Read more about Fusion
Tables to get started, then
read our
documentation on FusionTablesLayer
so you can start using
them with your map.
MarkerClusterer
The MarkerClusterer is a client side utility library that applies grid-based clustering to a collection of markers. It works by iterating though the markers in the collection that you wish to cluster and adding each one into the closest cluster if it is within in a minimum square pixel bounds.
Consider the image above, where clustering is not applied. Ten markers are
scattered on the map. Some are relatively close together, while others are
further apart. If you want to apply the the clustering algorithm to the markers
then the markers are passed to the MarkerClusterer
as an array.
MarkerClusterer
starts at marker A and checks to see if that
marker is in the bounds of any existing cluster. Because this is the first
marker, there have not been any clusters defined, so the
MarkerClusterer
creates a new cluster that contains marker A and
sets it the clusters center to the same location as the marker. The
MarkerClusterer
continues the same process for marker B, C and D.
When the MarkerCluster
gets to marker E there are two existing
clusters and marker E lands in the square bounds of both of them so then the
marker determines it's distance from each cluster to find the closest one and
then it is added to the closest cluster. A option can also be set on the
MarkerClusterer
so that it adjusts the position of the cluster to
reflect the true average of all the markers that are contained within it.
The MarkerClusterer
then moves onto the next marker in the list
and repeats the same process until all markers are within a cluster.
After the MarkerClusterer
finishes going through the collection
of markers, four clusters are defined:
Cluster | Markers |
---|---|
1 | A, B, and D |
2 | C and E |
3 | F, G, J and I |
4 | H |
Each cluster that has more than one marker shows a count of the number of markers inside the cluster; otherwise a single marker is shown.
At each zoom level the MarkerClusterer
performs the same
clustering algorithm.
As you can see in the above images, as you zoom out less clusters appear but
the number or markers within each cluster increases. The
MarkerClusterer
is customizable as well, so you can modify the
grid size, the cluster icon and cluster text etc.
MarkerManager
The
MarkerManager
allows you to more discretely define what markers you want visible at different
zoom levels. The MarkerManager
has a more involved setup than the
MarkerClusterer
, but it does allow for more customization of what
and where it displays.
The idea is pretty simple: for each zoom level, decide what markers you want to show. Using weather icons as an example, when the user is zoomed out and can see many countries, you might want to only show a single weather icon above each country. As a user zooms in, you might want to show more specific weather for different locations.

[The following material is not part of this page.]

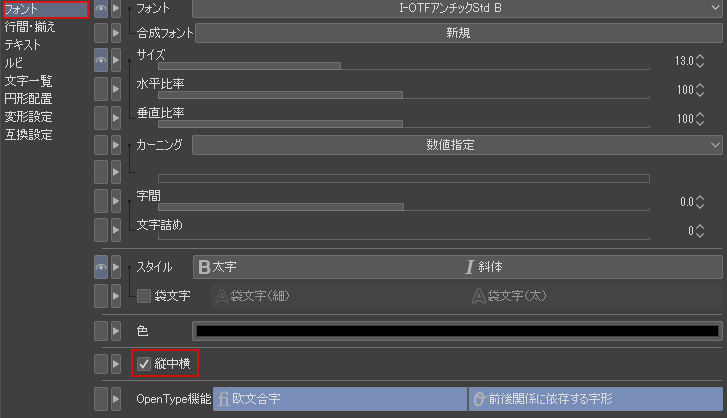The image size is (727, 418).
Task: Check the 袋文字 outline checkbox
Action: point(144,296)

In the example above there are three groups of markers, one set is showing
from zoom level 0 to 3, the next from 4-6 and the last group from zoom level 8
onwards. The MarkerManager
takes care of showing markers that are
currently in the view; as the map pans, it loads more markers that the user can
see.
Conclusion
In this article, we've shown various advanced marker management techniques within the Maps API. No one technique is "right" or "wrong" so choose the technique that works best for you within your application. If you display many markers, consider that you probably should perform some marker management, and use this article to help you choose which technique is right for you.